TEXTO FORNECIDO:
É mais fácil perder um filho no início da gestação?
Verdade. Tanto que o termo aborto espontâneo é usado só até a 22ª semana ou enquanto o bebê pesa menos de 500g. “Disparadamente, a perda ocorre no primeiro trimestre, e ter um aborto é considerado normal”, destaca Guimarães. A maioria acontece, aliás, antes que a mulher sequer desconfie da gestação. “Já o aborto tardio, que é menos frequente, deve ser observado com atenção desde o primeiro, pois pode estar relacionado a alguma condição de saúde da mãe”, aponta. Malformações e doenças congênitas no bebê também aumentam esse risco.
Dá para prevenir um aborto?
Parcialmente verdadeiro. “É possível fazer intervenções que diminuem o risco quando há algum problema de saúde conhecido da mãe, mas não garantir que ele não aconteça”, diz Luba. É o caso da trombofilia, por exemplo, tendência a formar trombos no sangue que interrompem precocemente a gestação, amenizado com picadinhas diárias de um medicamento.
Outras medidas que ajudam a reduzir o risco é fazer um check-up antes de engravidar, tomar ácido fólico, corrigir possíveis deficiências nutricionais e manter um estilo de vida saudável — cigarro, drogas e consumo excessivo de álcool também estão relacionados ao problema.
Aborto é problema da mulher?
Mito. Entre 15% e 20% das gestações não evoluem, e isso não é culpa de ninguém. “Esta perda no geral está relacionada a alterações no bebê, que ocorrem em divisões celulares iniciais, é um acontecimento natural”, destaca Guimarães. Fora que alterações no sêmen do pai interferem no sucesso da gravidez.
Um estudo recente mostrou que danos no DNA dos espermatozoides podem aumentar o risco de interrupções precoces. Infecções nos órgãos sexuais e o próprio avançar da idade aumentam a chance de problemas no esperma.
Se eu já tive um aborto corro mais risco de ter outro?
Mito. O primeiro aborto é considerado pelos médicos como normal. “Trata-se da seleção natural, e estatisticamente falando, a mulher que teve só um aborto tem menos risco de sofrer uma perda do que uma que nunca sofreu”, aponta Guimarães. Normalmente, a investigação é feita a partir da segunda perda, que é menos comum e pode indicar um problema de saúde da mãe ou do pai, mas é possível antecipá-la. “Como trabalho com reprodução humana, costumo solicitar antes”, diz Luba.

REGISTROS:
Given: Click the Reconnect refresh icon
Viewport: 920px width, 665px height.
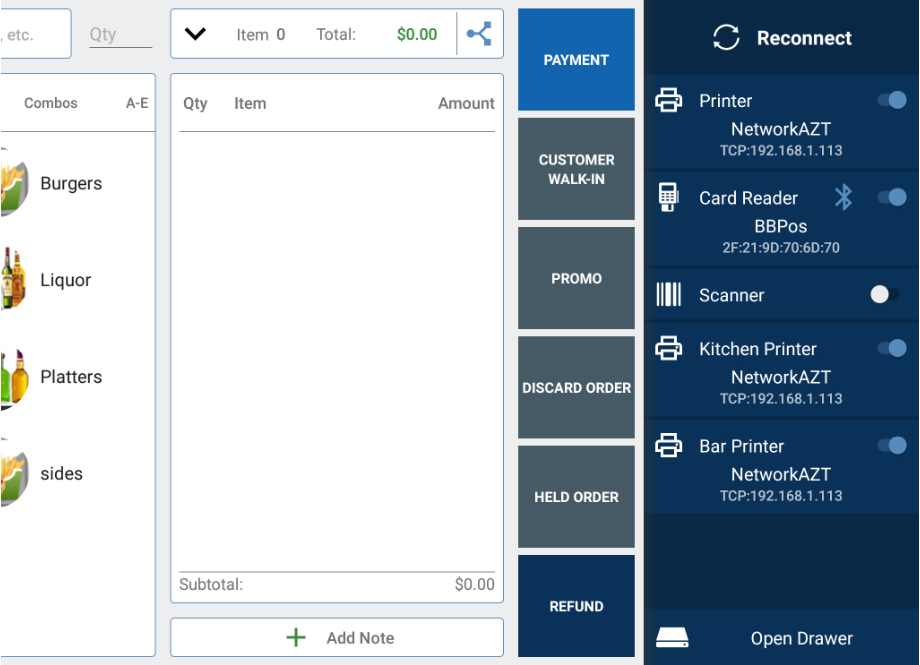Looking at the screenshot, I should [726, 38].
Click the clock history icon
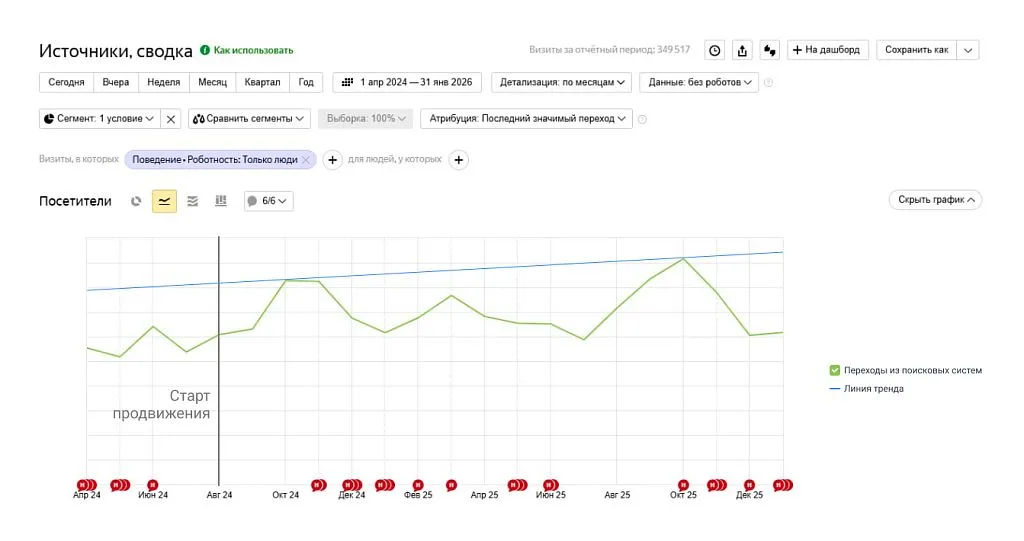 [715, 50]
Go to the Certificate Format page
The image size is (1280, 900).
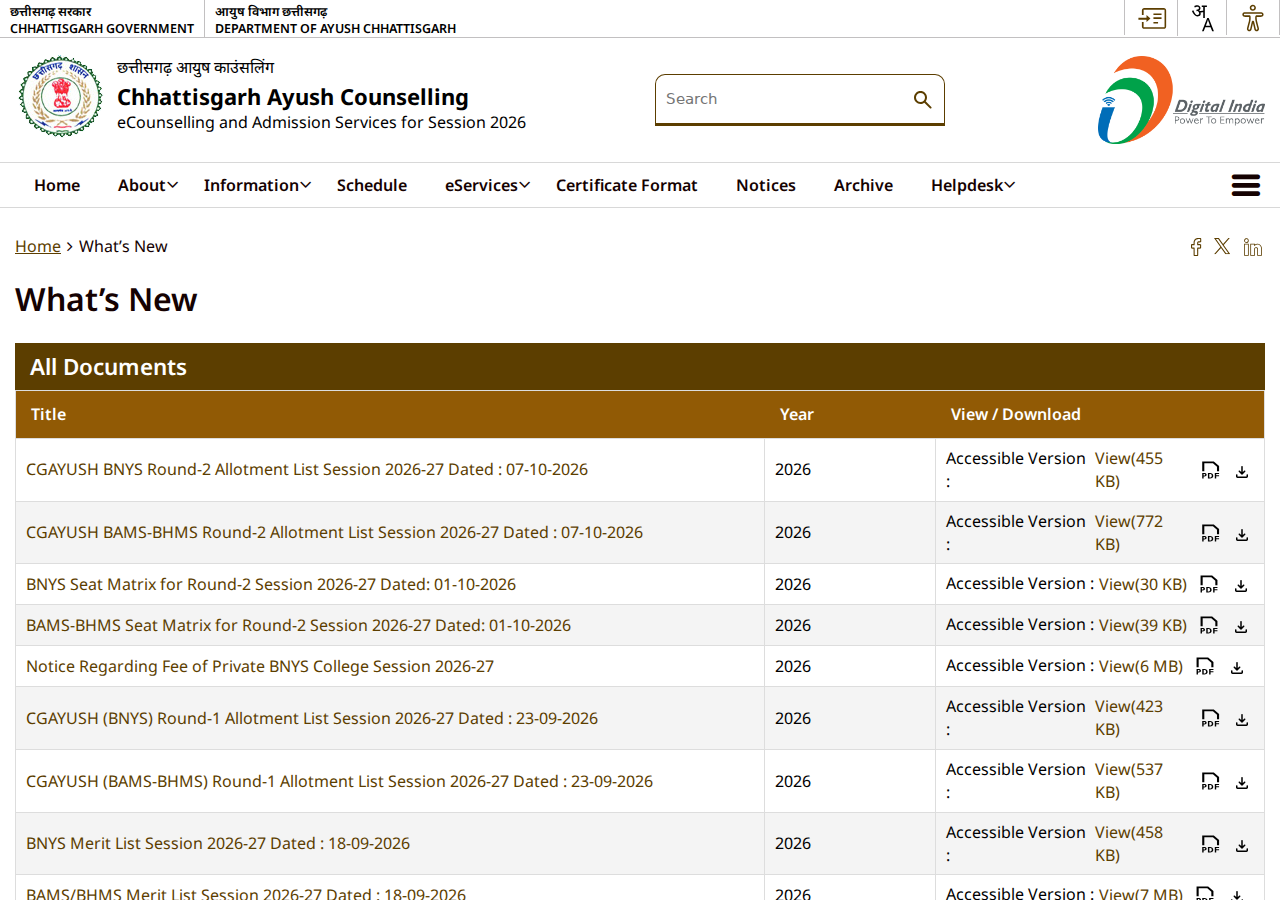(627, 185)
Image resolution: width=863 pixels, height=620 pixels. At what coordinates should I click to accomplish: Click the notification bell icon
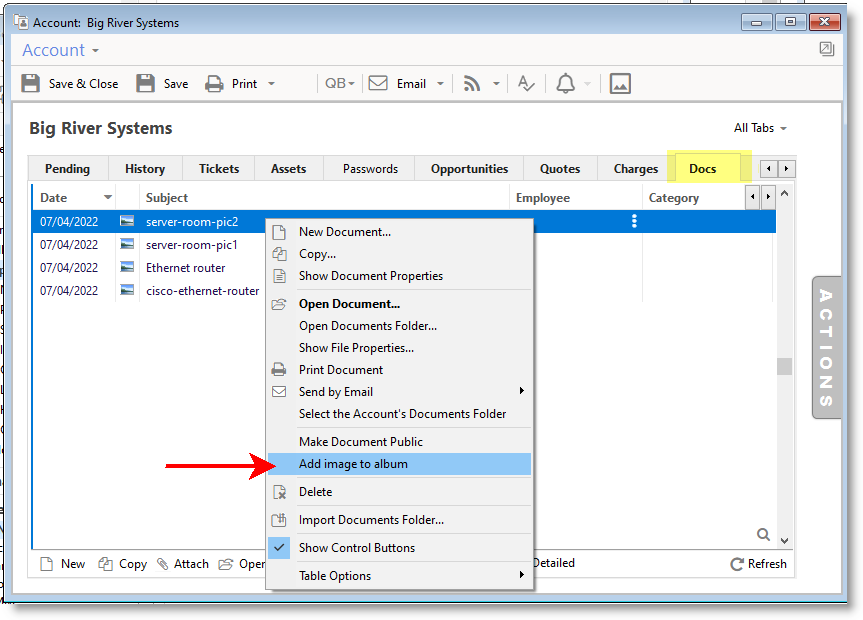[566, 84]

TAREFA 1:
Reescreva em forma de lista o parágrafo do texto sobre aborto espontâneo que começa com "Outras medidas que ajudam a reduzir o risco", mantendo suas informações principais.
TAREFA 2:
Prossiga com o texto sobre aborto espontâneo a partir do ponto em que ele termina.
Os registros não têm relação com o texto sobre aborto espontâneo.

RESPOSTA 1:
Medidas que ajudam a reduzir o risco de aborto:
- fazer um check-up antes de engravidar;
- tomar ácido fólico;
- corrigir possíveis deficiências nutricionais;
- manter um estilo de vida saudável, já que cigarro, drogas e consumo excessivo de álcool também estão relacionados ao problema.

RESPOSTA 2:
Ficar doente pode levar a um aborto?
Parcialmente verdadeiro. Doenças crônicas, como as autoimunes e a diabetes, podem ameaçar a gestação, mas é possível controlar esses quadros e diminuir o perigo. Resfriados simples e viroses, não oferecem muito risco, mas algumas infecções da mãe são mais preocupantes, como toxoplasmose, rubéola e sarampo. Boa parte delas é prevenida com a vacinação, que pode ser feita em alguns casos inclusive durante a gravidez.
Exercícios podem provocar aborto espontâneo?
Parcialmente verdadeiro. Gestantes podem e devem fazer exercícios moderados, mas os intensos que eram praticados antes da gestação devem ser avaliados com o médico. “Existe a insuficiência istmo-cervical, uma fragilidade do colo do útero que pode levar ao aborto, e esforços intensos aumentam essa tendência”, explica Luba.
Vale ressaltar que, no geral, se movimentar é benéfico, e o sedentarismo deveria ser evitado pelas gestantes. Entre as vantagens, melhor controle das dores típicas da gestação e do peso.
Todo sangramento indica um aborto?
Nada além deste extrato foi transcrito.